Start of DATASET EXTRACT
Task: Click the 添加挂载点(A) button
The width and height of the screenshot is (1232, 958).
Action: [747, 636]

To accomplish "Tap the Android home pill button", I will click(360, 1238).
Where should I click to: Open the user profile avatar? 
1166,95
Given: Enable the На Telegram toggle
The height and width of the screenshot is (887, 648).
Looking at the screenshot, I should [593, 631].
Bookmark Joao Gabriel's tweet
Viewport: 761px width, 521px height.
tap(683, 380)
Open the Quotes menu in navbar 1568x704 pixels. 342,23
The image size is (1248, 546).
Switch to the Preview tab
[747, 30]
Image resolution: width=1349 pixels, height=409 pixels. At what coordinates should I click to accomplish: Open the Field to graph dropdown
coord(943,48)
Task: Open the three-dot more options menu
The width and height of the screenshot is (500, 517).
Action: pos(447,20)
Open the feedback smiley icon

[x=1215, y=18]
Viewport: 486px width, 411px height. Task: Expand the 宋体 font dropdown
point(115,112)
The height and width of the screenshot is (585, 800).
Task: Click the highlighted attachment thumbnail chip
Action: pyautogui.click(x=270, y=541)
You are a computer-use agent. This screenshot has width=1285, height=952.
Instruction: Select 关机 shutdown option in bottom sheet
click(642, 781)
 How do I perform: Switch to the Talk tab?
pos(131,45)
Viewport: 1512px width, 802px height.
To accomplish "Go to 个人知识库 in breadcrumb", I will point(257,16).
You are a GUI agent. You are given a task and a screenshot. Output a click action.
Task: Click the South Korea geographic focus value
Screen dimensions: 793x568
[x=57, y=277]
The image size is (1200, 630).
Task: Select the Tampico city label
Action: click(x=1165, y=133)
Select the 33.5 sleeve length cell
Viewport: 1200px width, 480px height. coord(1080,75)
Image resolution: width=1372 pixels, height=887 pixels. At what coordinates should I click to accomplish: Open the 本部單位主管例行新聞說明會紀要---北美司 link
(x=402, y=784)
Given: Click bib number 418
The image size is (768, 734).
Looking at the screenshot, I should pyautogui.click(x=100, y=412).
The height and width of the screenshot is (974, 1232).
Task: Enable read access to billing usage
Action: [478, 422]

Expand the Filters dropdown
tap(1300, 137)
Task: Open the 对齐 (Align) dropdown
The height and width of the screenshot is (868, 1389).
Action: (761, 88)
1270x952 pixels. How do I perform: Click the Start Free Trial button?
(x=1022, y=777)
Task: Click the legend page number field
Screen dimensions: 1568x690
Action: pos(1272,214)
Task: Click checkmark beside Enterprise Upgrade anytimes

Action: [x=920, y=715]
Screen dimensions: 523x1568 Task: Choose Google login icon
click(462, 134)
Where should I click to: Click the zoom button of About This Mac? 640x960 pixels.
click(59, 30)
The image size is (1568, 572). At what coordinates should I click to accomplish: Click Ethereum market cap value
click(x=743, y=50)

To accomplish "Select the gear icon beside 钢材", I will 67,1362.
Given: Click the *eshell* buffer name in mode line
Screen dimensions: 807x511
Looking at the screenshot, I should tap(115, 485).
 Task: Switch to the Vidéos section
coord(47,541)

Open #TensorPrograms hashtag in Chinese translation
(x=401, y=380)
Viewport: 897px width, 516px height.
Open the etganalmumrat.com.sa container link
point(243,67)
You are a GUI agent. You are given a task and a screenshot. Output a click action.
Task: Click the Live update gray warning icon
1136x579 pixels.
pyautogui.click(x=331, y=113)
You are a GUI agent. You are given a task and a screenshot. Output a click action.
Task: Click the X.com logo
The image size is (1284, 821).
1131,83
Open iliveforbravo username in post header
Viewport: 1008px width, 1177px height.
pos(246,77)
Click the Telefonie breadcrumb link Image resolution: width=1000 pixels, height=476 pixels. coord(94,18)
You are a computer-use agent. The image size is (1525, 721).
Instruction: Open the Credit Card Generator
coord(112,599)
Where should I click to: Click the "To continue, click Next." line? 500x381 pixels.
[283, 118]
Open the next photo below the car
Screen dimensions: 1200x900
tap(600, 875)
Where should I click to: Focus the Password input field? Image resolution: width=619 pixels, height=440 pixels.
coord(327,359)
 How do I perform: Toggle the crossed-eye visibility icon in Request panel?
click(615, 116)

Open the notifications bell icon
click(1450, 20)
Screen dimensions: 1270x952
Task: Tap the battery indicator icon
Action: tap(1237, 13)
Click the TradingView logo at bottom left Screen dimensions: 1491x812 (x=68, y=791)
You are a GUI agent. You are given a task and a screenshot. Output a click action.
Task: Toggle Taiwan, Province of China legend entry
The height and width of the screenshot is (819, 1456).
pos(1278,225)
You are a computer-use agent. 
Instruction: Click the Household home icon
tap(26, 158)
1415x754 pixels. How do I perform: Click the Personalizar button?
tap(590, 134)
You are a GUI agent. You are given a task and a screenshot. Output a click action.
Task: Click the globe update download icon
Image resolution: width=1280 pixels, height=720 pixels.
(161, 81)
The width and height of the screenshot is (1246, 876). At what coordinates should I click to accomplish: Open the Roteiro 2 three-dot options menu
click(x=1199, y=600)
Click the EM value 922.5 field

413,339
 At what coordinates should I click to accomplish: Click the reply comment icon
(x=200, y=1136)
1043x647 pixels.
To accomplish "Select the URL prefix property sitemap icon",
End of DATASET EXTRACT
▸ **DO THIS**: Rewrite every line of the data above as a two-column Markdown table, with the row number under Row and the line's text under Line, and skip any blank lines.

▸ **EXERCISE RESPONSE**:
| Row | Line |
|---|---|
| 1 | Task: Click the 添加挂载点(A) button |
| 2 | The width and height of the screenshot is (1232, 958). |
| 3 | Action: [747, 636] |
| 4 | To accomplish "Tap the Android home pill button", I will click(360, 1238). |
| 5 | Where should I click to: Open the user profile avatar?  |
| 6 | 1166,95 |
| 7 | Given: Enable the На Telegram toggle |
| 8 | The height and width of the screenshot is (887, 648). |
| 9 | Looking at the screenshot, I should [593, 631]. |
| 10 | Bookmark Joao Gabriel's tweet |
| 11 | Viewport: 761px width, 521px height. |
| 12 | tap(683, 380) |
| 13 | Open the Quotes menu in navbar 1568x704 pixels. 342,23 |
| 14 | The image size is (1248, 546). |
| 15 | Switch to the Preview tab |
| 16 | [747, 30] |
| 17 | Image resolution: width=1349 pixels, height=409 pixels. At what coordinates should I click to accomplish: Open the Field to graph dropdown |
| 18 | coord(943,48) |
| 19 | Task: Open the three-dot more options menu |
| 20 | The width and height of the screenshot is (500, 517). |
| 21 | Action: pos(447,20) |
| 22 | Open the feedback smiley icon |
| 23 | [x=1215, y=18] |
| 24 | Viewport: 486px width, 411px height. Task: Expand the 宋体 font dropdown |
| 25 | point(115,112) |
| 26 | The height and width of the screenshot is (585, 800). |
| 27 | Task: Click the highlighted attachment thumbnail chip |
| 28 | Action: pyautogui.click(x=270, y=541) |
| 29 | You are a computer-use agent. This screenshot has width=1285, height=952. |
| 30 | Instruction: Select 关机 shutdown option in bottom sheet |
| 31 | click(642, 781) |
| 32 |  How do I perform: Switch to the Talk tab? |
| 33 | pos(131,45) |
| 34 | Viewport: 1512px width, 802px height. |
| 35 | To accomplish "Go to 个人知识库 in breadcrumb", I will point(257,16). |
| 36 | You are a GUI agent. You are given a task and a screenshot. Output a click action. |
| 37 | Task: Click the South Korea geographic focus value |
| 38 | Screen dimensions: 793x568 |
| 39 | [x=57, y=277] |
| 40 | The image size is (1200, 630). |
| 41 | Task: Select the Tampico city label |
| 42 | Action: click(x=1165, y=133) |
| 43 | Select the 33.5 sleeve length cell |
| 44 | Viewport: 1200px width, 480px height. coord(1080,75) |
| 45 | Image resolution: width=1372 pixels, height=887 pixels. At what coordinates should I click to accomplish: Open the 本部單位主管例行新聞說明會紀要---北美司 link |
| 46 | (x=402, y=784) |
| 47 | Given: Click bib number 418 |
| 48 | The image size is (768, 734). |
| 49 | Looking at the screenshot, I should pyautogui.click(x=100, y=412). |
| 50 | The height and width of the screenshot is (974, 1232). |
| 51 | Task: Enable read access to billing usage |
| 52 | Action: [478, 422] |
| 53 | Expand the Filters dropdown |
| 54 | tap(1300, 137) |
| 55 | Task: Open the 对齐 (Align) dropdown |
| 56 | The height and width of the screenshot is (868, 1389). |
| 57 | Action: (761, 88) |
| 58 | 1270x952 pixels. How do I perform: Click the Start Free Trial button? |
| 59 | (x=1022, y=777) |
| 60 | Task: Click the legend page number field |
| 61 | Screen dimensions: 1568x690 |
| 62 | Action: pos(1272,214) |
| 63 | Task: Click checkmark beside Enterprise Upgrade anytimes |
| 64 | Action: [x=920, y=715] |
| 65 | Screen dimensions: 523x1568 Task: Choose Google login icon |
| 66 | click(462, 134) |
| 67 | Where should I click to: Click the zoom button of About This Mac? 640x960 pixels. |
| 68 | click(59, 30) |
| 69 | The image size is (1568, 572). At what coordinates should I click to accomplish: Click Ethereum market cap value |
| 70 | click(x=743, y=50) |
| 71 | To accomplish "Select the gear icon beside 钢材", I will 67,1362. |
| 72 | Given: Click the *eshell* buffer name in mode line |
| 73 | Screen dimensions: 807x511 |
| 74 | Looking at the screenshot, I should tap(115, 485). |
| 75 |  Task: Switch to the Vidéos section |
| 76 | coord(47,541) |
| 77 | Open #TensorPrograms hashtag in Chinese translation |
| 78 | (x=401, y=380) |
| 79 | Viewport: 897px width, 516px height. |
| 80 | Open the etganalmumrat.com.sa container link |
| 81 | point(243,67) |
| 82 | You are a GUI agent. You are given a task and a screenshot. Output a click action. |
| 83 | Task: Click the Live update gray warning icon |
| 84 | 1136x579 pixels. |
| 85 | pyautogui.click(x=331, y=113) |
| 86 | You are a GUI agent. You are given a task and a screenshot. Output a click action. |
| 87 | Task: Click the X.com logo |
| 88 | The image size is (1284, 821). |
| 89 | 1131,83 |
| 90 | Open iliveforbravo username in post header |
| 91 | Viewport: 1008px width, 1177px height. |
| 92 | pos(246,77) |
| 93 | Click the Telefonie breadcrumb link Image resolution: width=1000 pixels, height=476 pixels. coord(94,18) |
| 94 | You are a computer-use agent. The image size is (1525, 721). |
| 95 | Instruction: Open the Credit Card Generator |
| 96 | coord(112,599) |
| 97 | Where should I click to: Click the "To continue, click Next." line? 500x381 pixels. |
| 98 | [283, 118] |
| 99 | Open the next photo below the car |
| 100 | Screen dimensions: 1200x900 |
| 101 | tap(600, 875) |
| 102 | Where should I click to: Focus the Password input field? Image resolution: width=619 pixels, height=440 pixels. |
| 103 | coord(327,359) |
| 104 |  How do I perform: Toggle the crossed-eye visibility icon in Request panel? |
| 105 | click(615, 116) |
| 106 | Open the notifications bell icon |
| 107 | click(1450, 20) |
| 108 | Screen dimensions: 1270x952 |
| 109 | Task: Tap the battery indicator icon |
| 110 | Action: tap(1237, 13) |
| 111 | Click the TradingView logo at bottom left Screen dimensions: 1491x812 (x=68, y=791) |
| 112 | You are a GUI agent. You are given a task and a screenshot. Output a click action. |
| 113 | Task: Toggle Taiwan, Province of China legend entry |
| 114 | The height and width of the screenshot is (819, 1456). |
| 115 | pos(1278,225) |
| 116 | You are a computer-use agent.  |
| 117 | Instruction: Click the Household home icon |
| 118 | tap(26, 158) |
| 119 | 1415x754 pixels. How do I perform: Click the Personalizar button? |
| 120 | tap(590, 134) |
| 121 | You are a GUI agent. You are given a task and a screenshot. Output a click action. |
| 122 | Task: Click the globe update download icon |
| 123 | Image resolution: width=1280 pixels, height=720 pixels. |
| 124 | (161, 81) |
| 125 | The width and height of the screenshot is (1246, 876). At what coordinates should I click to accomplish: Open the Roteiro 2 three-dot options menu |
| 126 | click(x=1199, y=600) |
| 127 | Click the EM value 922.5 field |
| 128 | 413,339 |
| 129 |  At what coordinates should I click to accomplish: Click the reply comment icon |
| 130 | (x=200, y=1136) |
| 131 | 1043x647 pixels. |
| 132 | To accomplish "Select the URL prefix property sitemap icon", |